Exact reproductions of all the entries, please, and no pictures.
◇ ◇ ◇
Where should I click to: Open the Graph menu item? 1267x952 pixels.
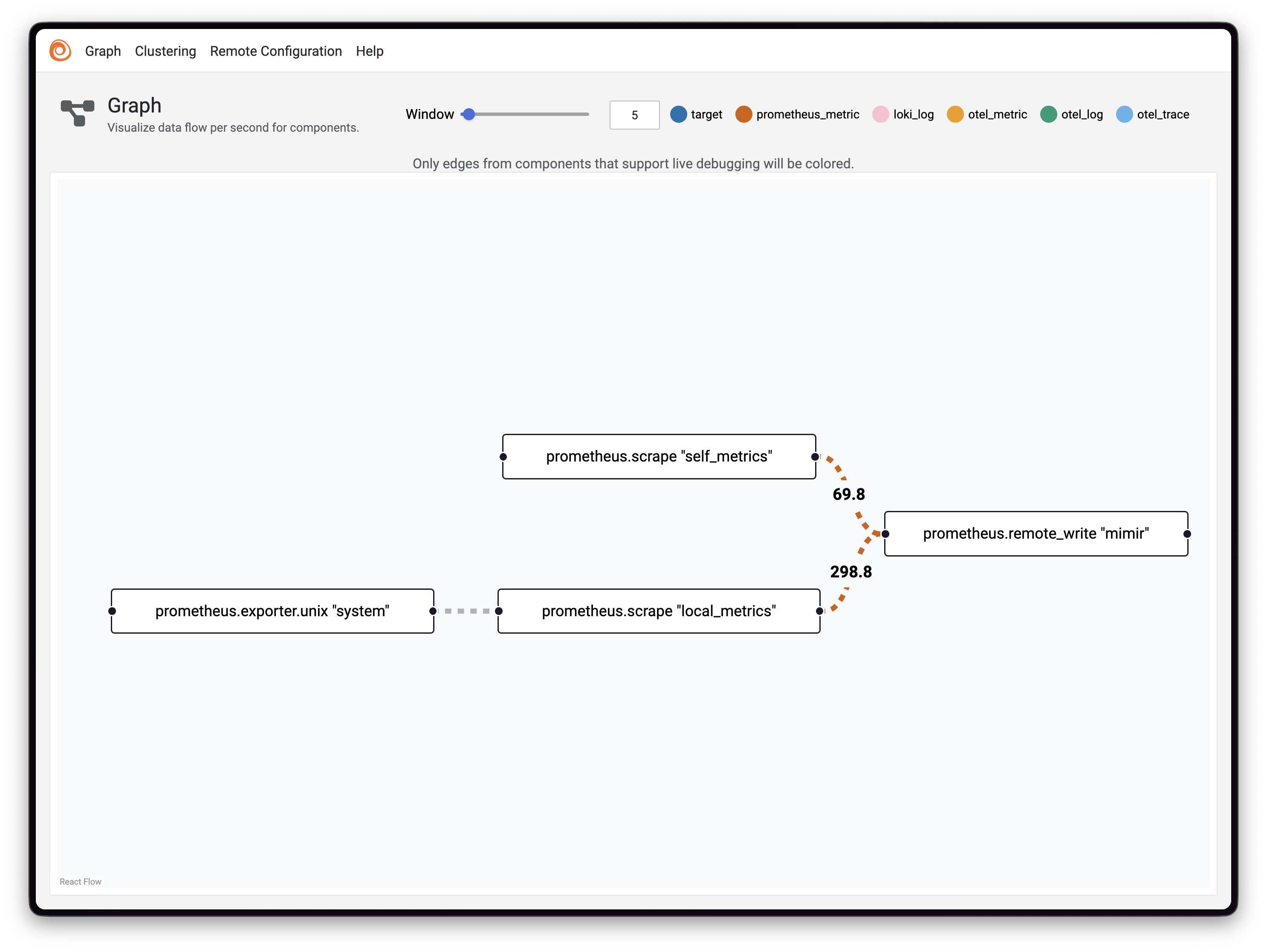[103, 51]
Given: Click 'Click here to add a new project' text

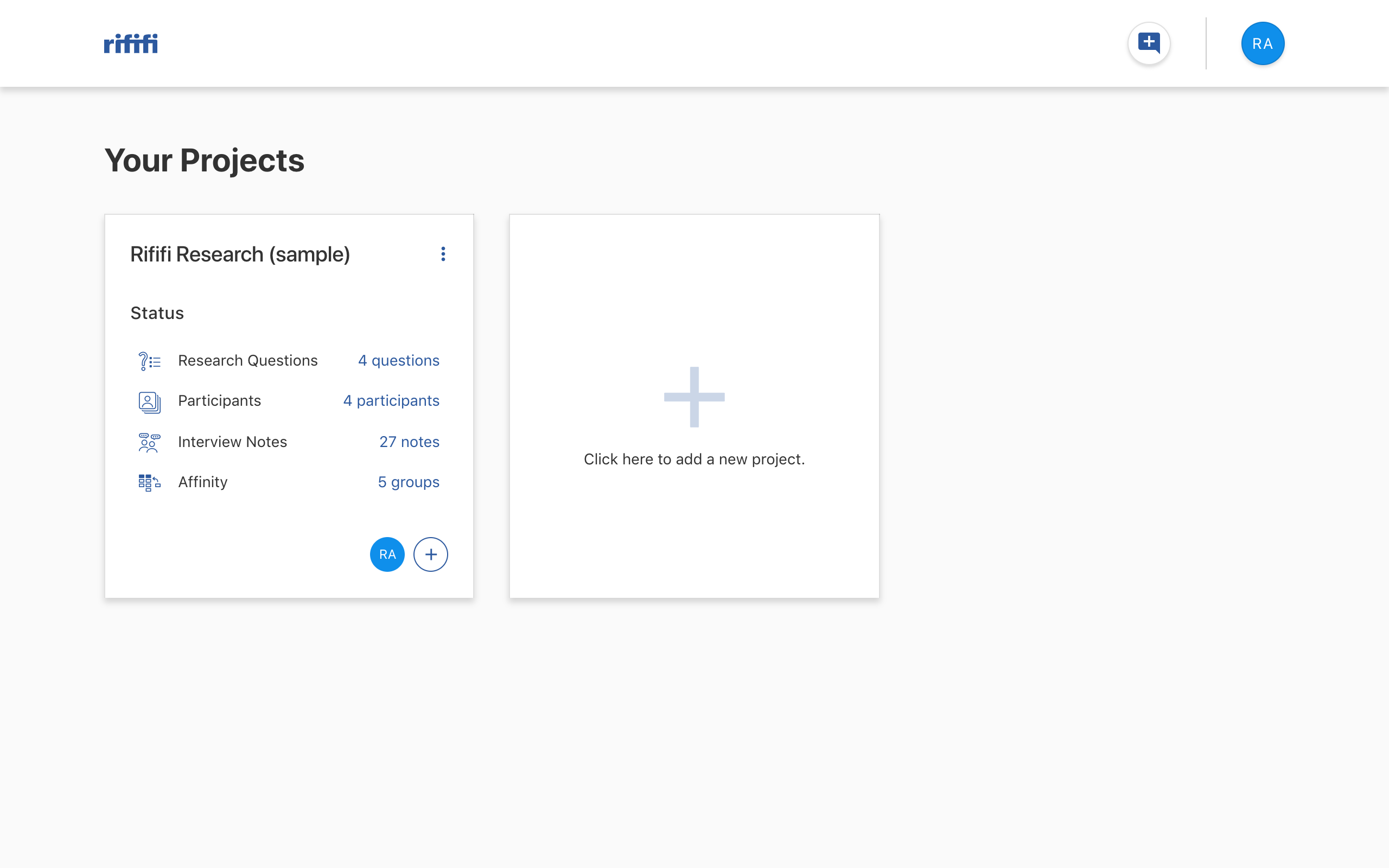Looking at the screenshot, I should point(694,459).
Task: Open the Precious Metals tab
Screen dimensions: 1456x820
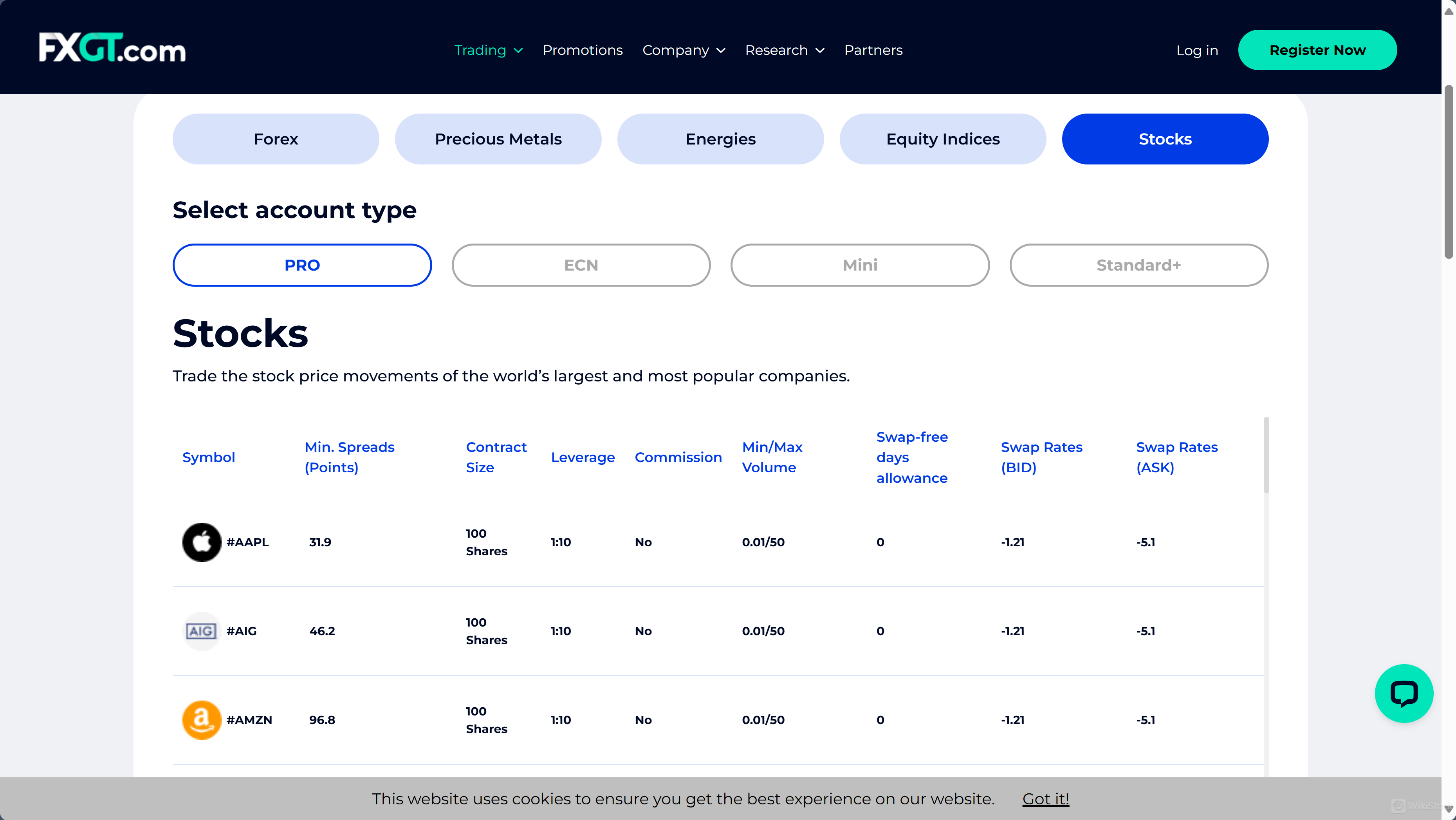Action: point(497,139)
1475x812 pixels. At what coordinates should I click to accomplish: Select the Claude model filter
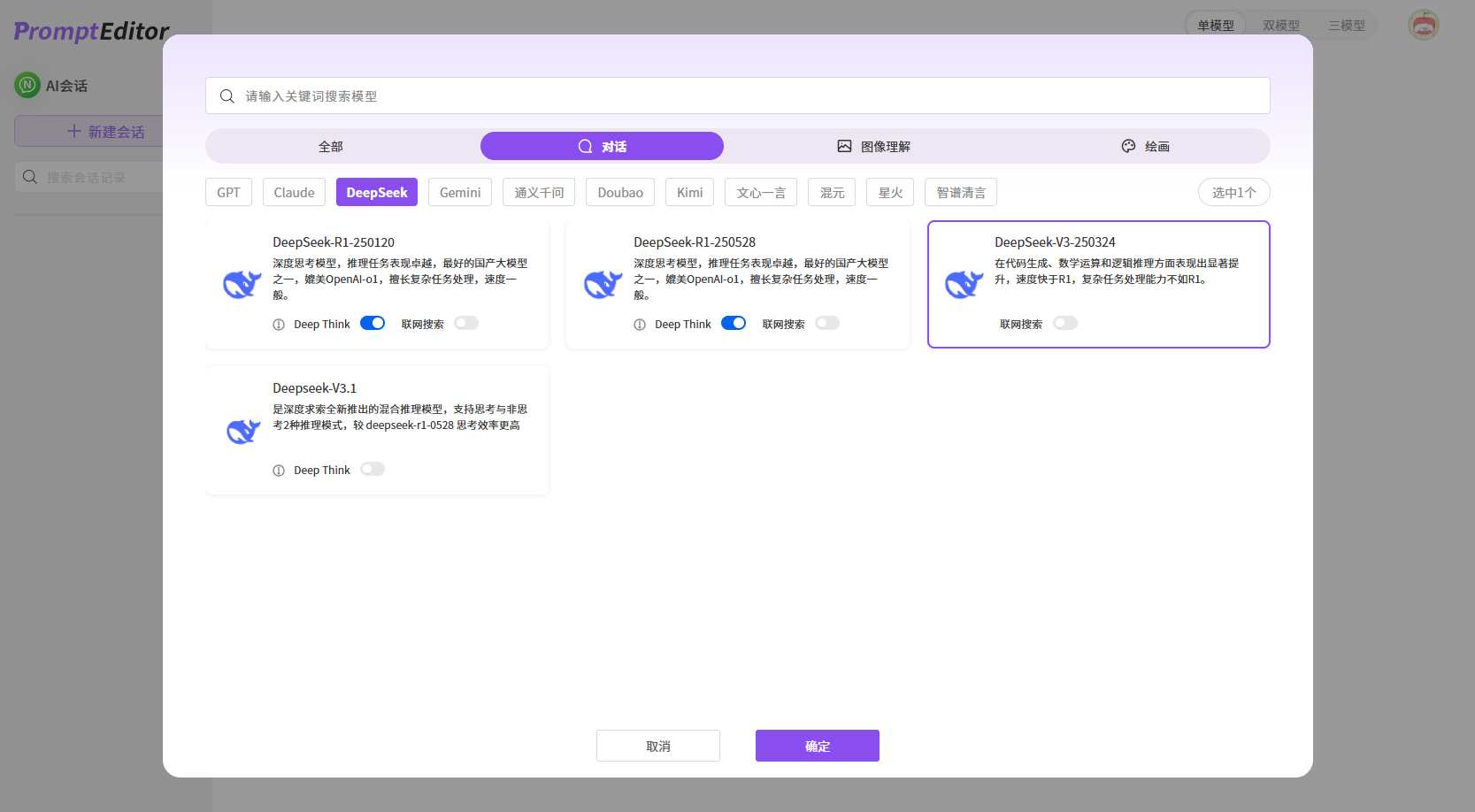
◇ ◇ ◇
### ANSWER TO THIS TASK
Where should I click to: Open the Graph menu item? 1267x952 pixels.
[103, 51]
Given: Click 'Click here to add a new project' text

Looking at the screenshot, I should point(694,459).
Task: Open the Precious Metals tab
Screen dimensions: 1456x820
Action: point(497,139)
1475x812 pixels. At what coordinates should I click to accomplish: Select the Claude model filter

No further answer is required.